Combine a series of different pages into a dv.pages object

I have a series of pages in different parts of my vault that I would like to combine into a single dv.pages object.

For example:

/Misc/A/a.md
/Projects/B/b.md
/Summaries/C/c.md

How can this be done?

I see that dv.page can be used to turn a path into a page, so

dv.page(“/Misc/A/a.md”)
dv.page(“/Projects/B/b.md”)
dv.page(“/Summaries/C/c.md”)

Would generate a series of individual page objects but I can’t see how to turn them into a single dv.pages object.

Any suggestions?

Thanks in advance

I think you can put them in an array, and use dv.array(), and it would behave similarly.

But might I ask why you want them to do this? What are you going to use the result for afterwards?
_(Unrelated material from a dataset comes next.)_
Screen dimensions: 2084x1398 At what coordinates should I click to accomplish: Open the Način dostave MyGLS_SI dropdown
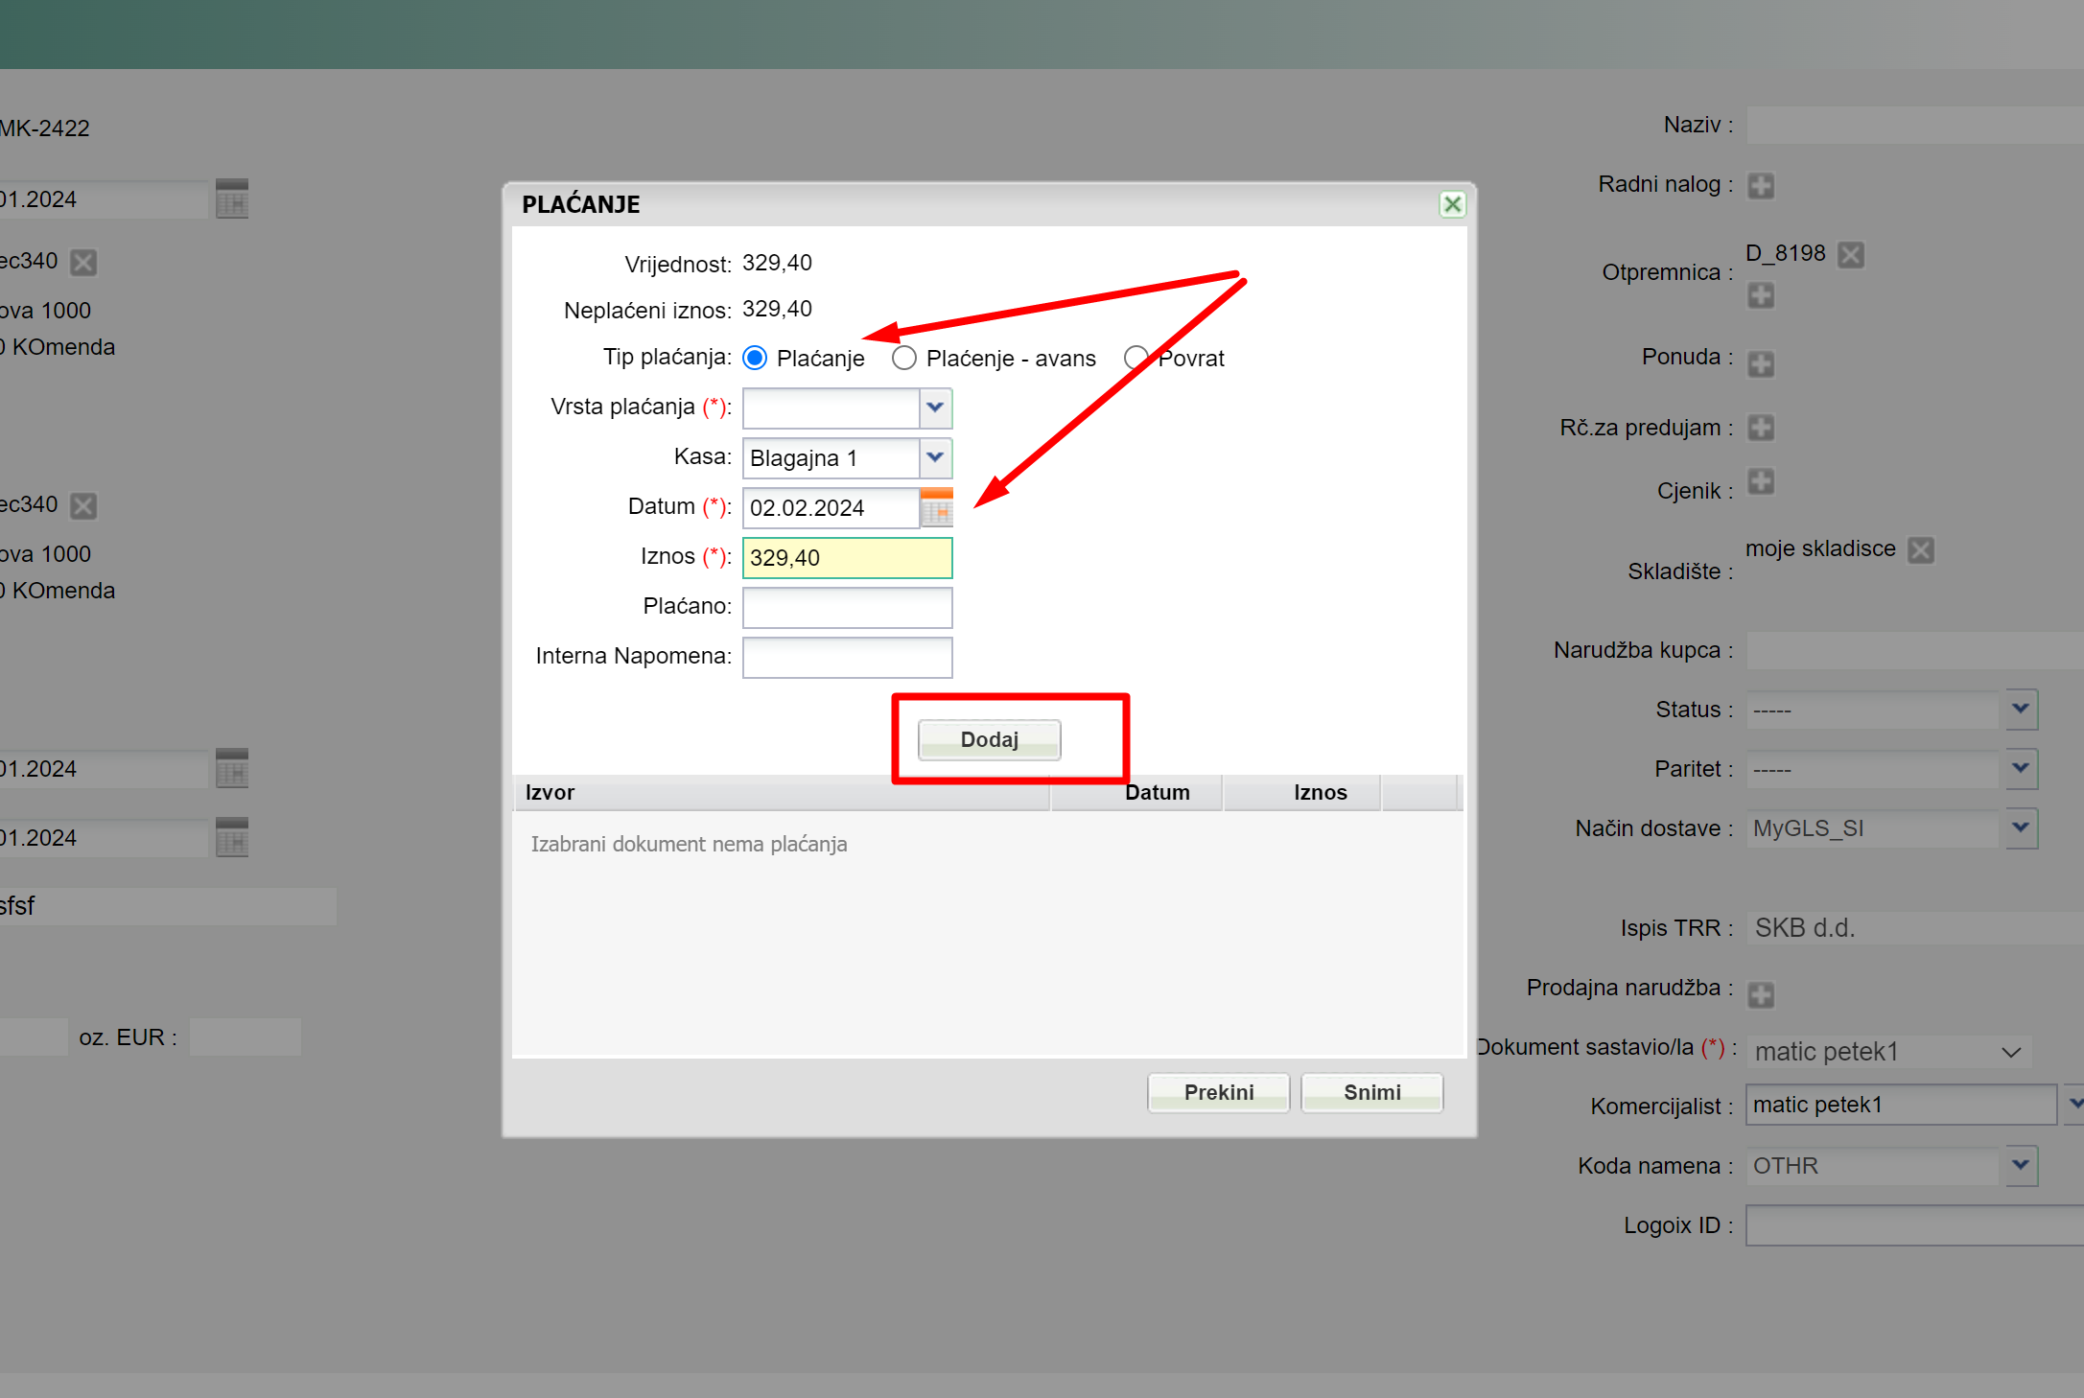click(2021, 827)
Thanks. I read that in the documentation and tried it, with some Javascript like:

const pags = [“/Misc/A/a.md”], [“/Projects/B/b.md”], [“/Summaries/C/c.md”];

and then

const pages = dv.array(pags)

but when I try and use it in some Javascript, an error is generated:

Evaluation Error: SyntaxError: Invalid or unexpected token

Why do I want it? Because I have a header section (Key Points, where I write a summary of the content) in some pages that I want to pull out into another page, kind of an overall summary page. I currently do this with the following code (based upon something a kind soul left somewhere else in this forum):

const header = ‘## Key Points’
const pages = dv.pages("${dv.current().file.folder}").sort()

const regex = new RegExp(\n${header}\r?\n(.*?)(\n#+ |\n---|$), ‘s’)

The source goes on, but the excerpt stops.